Miami 'Face Eater' Wasn't on Bath Salts

Miami 'Face Eater' Wasn't on Bath Salts
Miami-Dade County Police
Thirty-one-year-old Rudy Eugene was widely speculated to have been under the influence of a synthetic drug or suffering from a drug-induced psychosis the afternoon of May 26, when he stripped naked and brutally attacked homeless resident Ronald Poppo in broad daylight along Miami's busy MacArthur Causeway, chewing and ripping off roughly half of the older man's face.
But according to a statement on the full toxicology report by the Miami-Dade medical examiner, the only drug detected in his body was marijuana.

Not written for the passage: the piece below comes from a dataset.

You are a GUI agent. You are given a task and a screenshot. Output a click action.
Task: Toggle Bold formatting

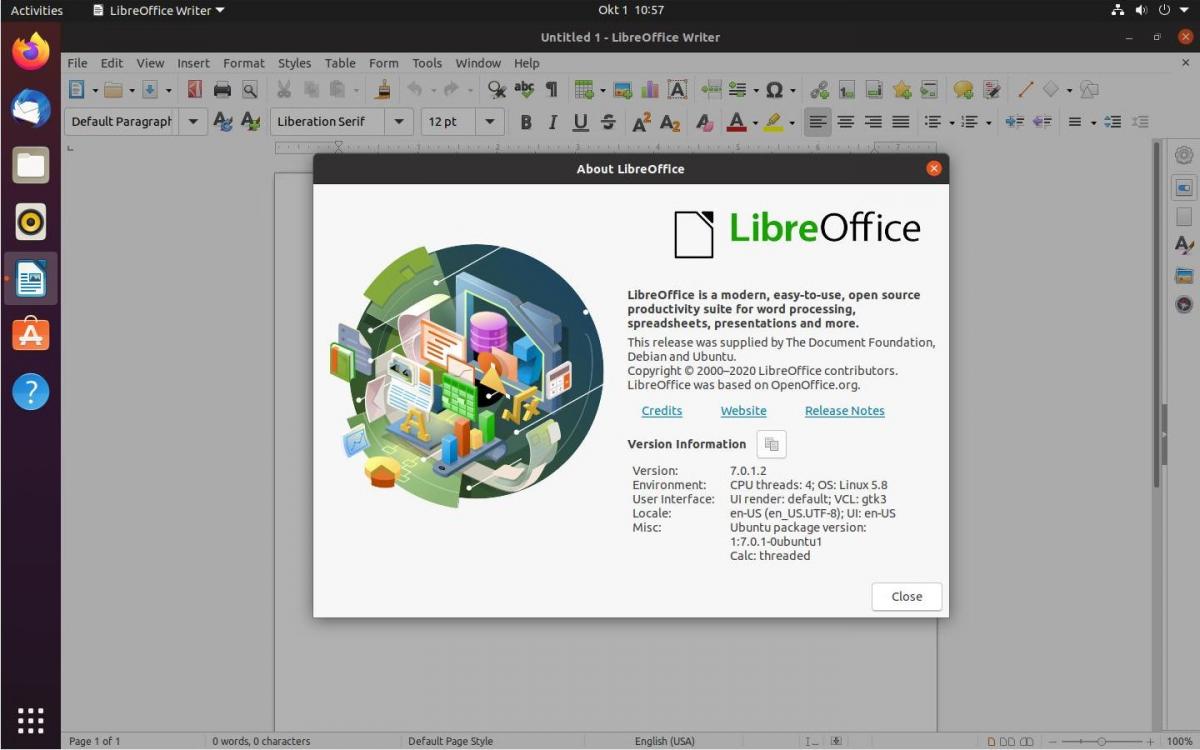pyautogui.click(x=526, y=122)
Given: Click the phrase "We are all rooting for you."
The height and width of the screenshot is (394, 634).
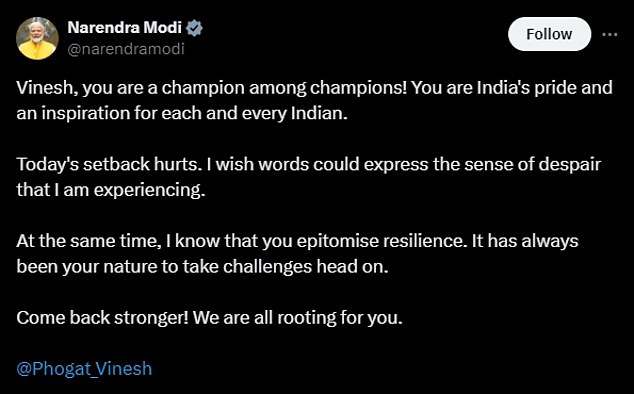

The news doesn't make the tragic story any better for Poppo, who is still recovering from his injuries, and it raises more questions than answers about what could possibly explain this gruesome incident.
The Huffington Post reports:
"The department's toxicology laboratory has identified the active components of marijuana," medical examiner Dr. Bruce Hyma said in a statement. "The laboratory has tested for but not detected any other street drugs, alcohol or prescription drugs ... This includes cocaine, LSD, amphetamines (Extasy, Meth and others), phencyclidine (PCP or Angel Dust), heroin, oxycodone, Xanax, synthetic marijuana (Spice), and many other similar compounds."
A second forensic toxicology lab also confirmed the absence of the most common ingredients of bath salts, a synthetic amphetamine cocktail blamed in several recent incidents that bear some similarity to Eugene's attack.
"Within the limits of current technology by both laboratories," the statement read, "marijuana is the only drug identified in the body of Mr. Rudy Eugene."
The statement did not address previously reported autopsy findings of what appeared to be undigested pills in Eugene's stomach, and an expert told the Associated Press marijuana alone was not likely to cause such an attack.